This section is from the book "The Homologies Of The Human Skeleton", by Holmes Coote. Also available from Amazon: The Homologies of the Human Skeleton.
A division of the Animal Kingdom, founded upon the presence or the absence of a vertebral column, was first taught publicly by Lamarck, Professor of Natural History at the Musée in Paris, in the eighth year of the first French Republic, a.d. 1800. "All known animals," says he, "may be distinguished in a remarkable manner, I. Into Animals with Vertebrae. II. Into Animals without Vertebrae."
The importance of this distinction, which he claimed to be the first to establish, was speedily recognised by other naturalists, who adopted his views, and introduced his observations into their works, without always acknowledging the source from whence they were derived.
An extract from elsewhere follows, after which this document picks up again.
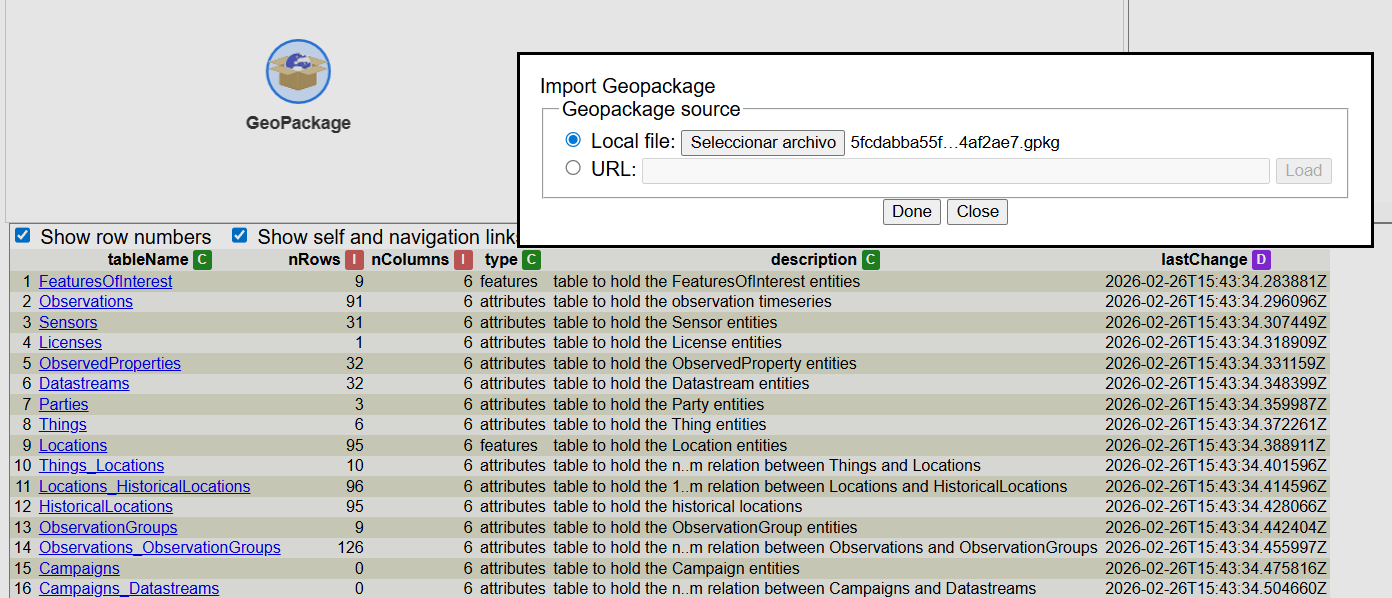Click the green C badge beside tableName

pos(203,260)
Lamarck described the vertebral column as "supporting the head of the animal at its anterior extremity, the pectoral ribs at the sides, and furnished in its entire length with a canal in which is lodged the pulpy chord, known by the name of the ' Spinal Marrow.' "
The attention of Anatomists was soon directed to a closer study than had hitherto been made of the different bony segments, the assemblage of which constitutes the framework, or skeleton, upon which this division of the animal kingdom depends. Unfortunately the vertebra selected as a type was taken either from the human subject, or from one of the higher Mammalia, from which cause it happened that the terms which gradually crept into common use were inapplicable as to meaning, and insufficient as to number, when employed in the description of the bone in the lower vertebrata. Even in the Mammalian class new processes were constantly being discovered, which could not be included under any of the commonly-received terms, and hence arose a necessity for the determination of a typical vertebra, and for the substitution, in place of the old, of a new nomenclature, by which every possible element of a bone would be accurately and graphically designated.